Operator inverse as a geometric series

Question

Let us consider an operator in the form

$$ \left( \mathbf{1} - \lambda \hat{O} \right) \,. $$

Under which circumstances I can write its inverse as

$$ \left( \mathbf{1} - \lambda \hat{O} \right)^{-1} = \sum_{k=0}^{+\infty} \lambda^n\hat{O}^n \,? $$

I'm particularly interested in the finite-dimensional case, or NxN complex matrices, but also in the general one. Is it enough to say "The highest eigenvalue of $\hat{O}$ should be smaller than 1?

Answer 1

Just for reference, we have:

Theorem. For a $d\times d$ complex matrix $A$ with eigenvalues $\lambda_1, \ldots, \lambda_d$, the followings are equivalent:

1. $\sum_{n=0}^{\infty} A^n$ converges.
2. $A^n \to 0$.
3. $\rho(A) < 1$, where $\rho(A) = \max_j |\lambda_j|$ is the spectral radius of $A$.

Proof.

$(1) \implies (2)$ : Trivial.

$(2) \implies (3)$ : Let $(\lambda_j, \mathbf{v})$ be any eigenvalue-eigenvector pair of $A$. Then $ \lambda_j^n\mathbf{v} = A^n\mathbf{v} \to 0$ and hence $\lambda_j^n \to 0$, which implies $|\lambda_j| < 1$. Since this is true for any eigenvalues $\lambda_j$ of $A$, we get $\rho(A) < 1$.

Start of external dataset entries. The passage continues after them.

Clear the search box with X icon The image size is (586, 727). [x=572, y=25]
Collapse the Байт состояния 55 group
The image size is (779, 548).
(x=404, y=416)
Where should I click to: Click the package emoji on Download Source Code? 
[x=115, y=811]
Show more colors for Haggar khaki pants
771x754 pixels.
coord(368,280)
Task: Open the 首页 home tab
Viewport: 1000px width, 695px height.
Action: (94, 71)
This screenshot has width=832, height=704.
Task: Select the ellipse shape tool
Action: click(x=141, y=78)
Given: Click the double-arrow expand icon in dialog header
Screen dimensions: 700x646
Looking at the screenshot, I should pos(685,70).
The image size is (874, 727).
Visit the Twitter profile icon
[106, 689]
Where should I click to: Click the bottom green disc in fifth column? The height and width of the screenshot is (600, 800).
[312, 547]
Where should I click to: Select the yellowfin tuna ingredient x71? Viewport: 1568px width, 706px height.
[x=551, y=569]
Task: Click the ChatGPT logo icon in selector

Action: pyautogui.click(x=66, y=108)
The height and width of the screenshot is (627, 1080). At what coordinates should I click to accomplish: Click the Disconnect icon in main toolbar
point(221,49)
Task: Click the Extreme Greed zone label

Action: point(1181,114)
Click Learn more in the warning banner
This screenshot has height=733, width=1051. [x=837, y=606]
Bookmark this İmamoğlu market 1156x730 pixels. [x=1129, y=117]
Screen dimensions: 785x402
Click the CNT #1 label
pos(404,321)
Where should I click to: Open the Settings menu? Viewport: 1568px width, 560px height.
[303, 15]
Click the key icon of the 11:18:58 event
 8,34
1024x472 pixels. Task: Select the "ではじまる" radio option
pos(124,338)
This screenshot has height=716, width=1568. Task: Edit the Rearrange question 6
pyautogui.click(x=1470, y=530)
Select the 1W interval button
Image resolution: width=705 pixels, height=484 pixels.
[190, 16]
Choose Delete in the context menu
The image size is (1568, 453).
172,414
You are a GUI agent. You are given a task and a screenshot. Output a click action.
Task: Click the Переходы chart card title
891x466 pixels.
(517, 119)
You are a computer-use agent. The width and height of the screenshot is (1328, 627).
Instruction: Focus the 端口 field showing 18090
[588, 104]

$(3) \implies (1)$ : From the Jordan decomposition of $A$, we can write $A = P(D+N)P^{-1}$, where

• $P$ is invertible,
• $D = \operatorname{diag}(\lambda_1, \ldots, \lambda_d)$, and
• $N$ is a nilpotent matrix with $N^d = 0$ and $ND = DN$.

Then $A^n = P(D + N)^n P^{-1} = P \left( \sum_{k=0}^{d-1} \binom{n}{k} D^{n-k}N^k \right) P^{-1}$. Since $\binom{n}{k}$ grows only polynomially and each entry of $D^{n-k} = \operatorname{diag}(\lambda_1^{n-k}, \ldots, \lambda_d^{n-k})$ decays exponentially fast as $n\to\infty$, it follows that $\sum_{n=0}^{\infty} A^n \to 0$ converges. $\square$